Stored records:
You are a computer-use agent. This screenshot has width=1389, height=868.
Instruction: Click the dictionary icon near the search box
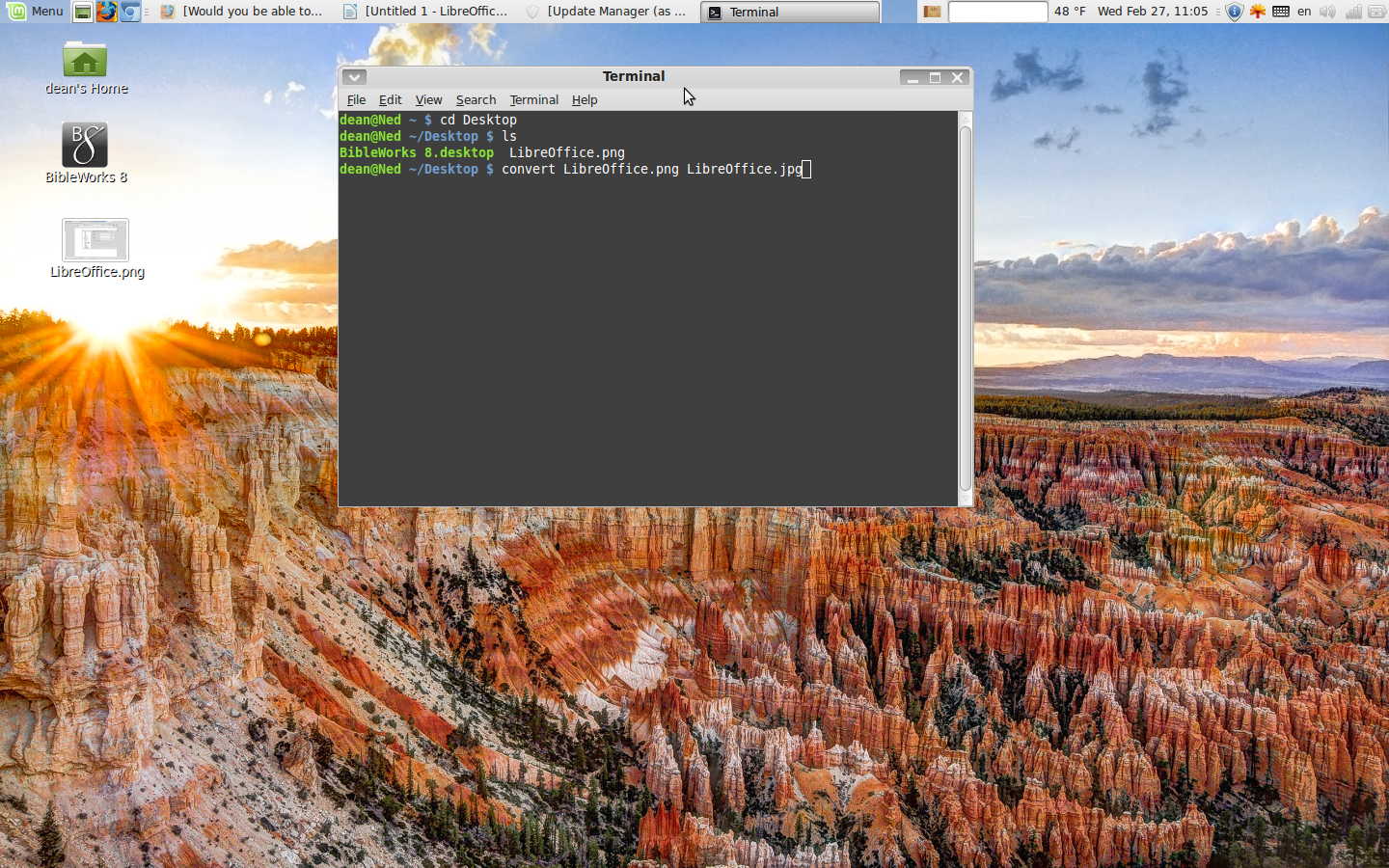coord(931,12)
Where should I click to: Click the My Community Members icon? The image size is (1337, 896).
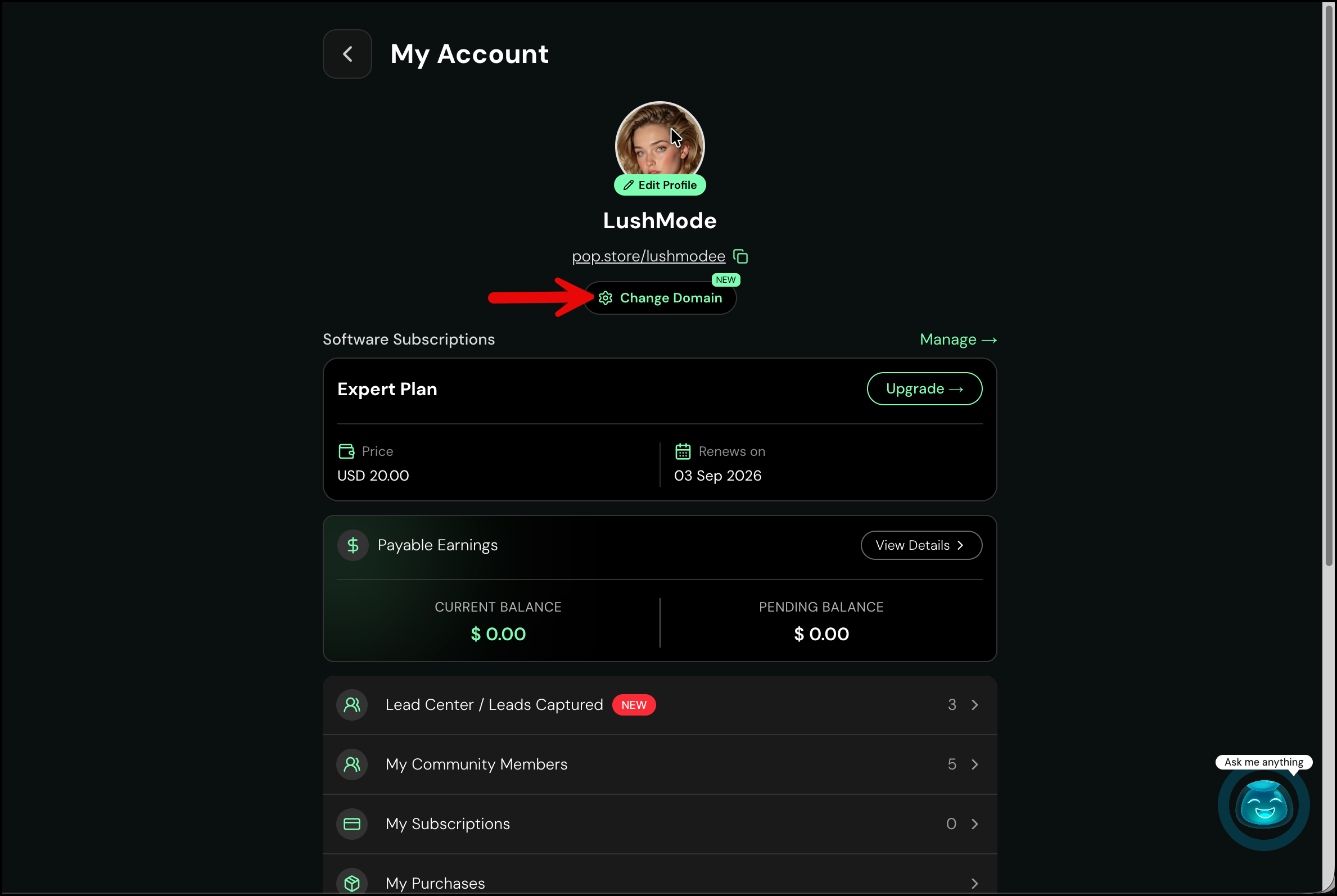tap(351, 764)
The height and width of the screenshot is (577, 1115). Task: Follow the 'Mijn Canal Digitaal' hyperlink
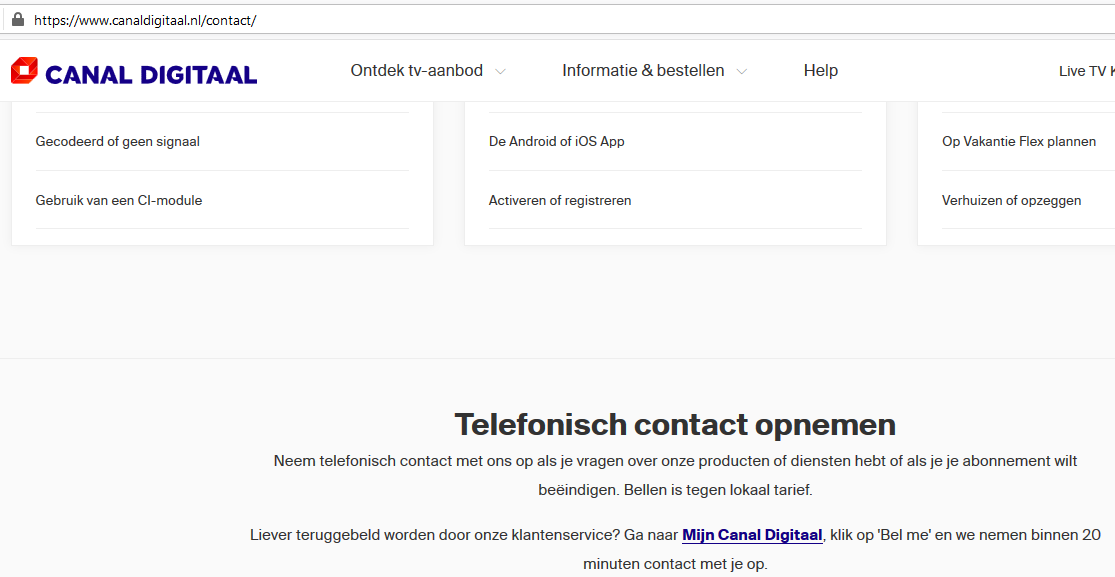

■ WORK TO COMPLETE ■
Pictures must be left out of the answer, which should be exactly the lines from the one holding "Instruction: Click the" through the last line of the entries above, both included; please add nothing.

■ RESULT OF THE EXERCISE ■
Instruction: Click the dictionary icon near the search box
coord(931,12)
Where should I click to: Click the My Community Members icon? The image size is (1337, 896).
tap(351, 764)
The height and width of the screenshot is (577, 1115). Task: Follow the 'Mijn Canal Digitaal' hyperlink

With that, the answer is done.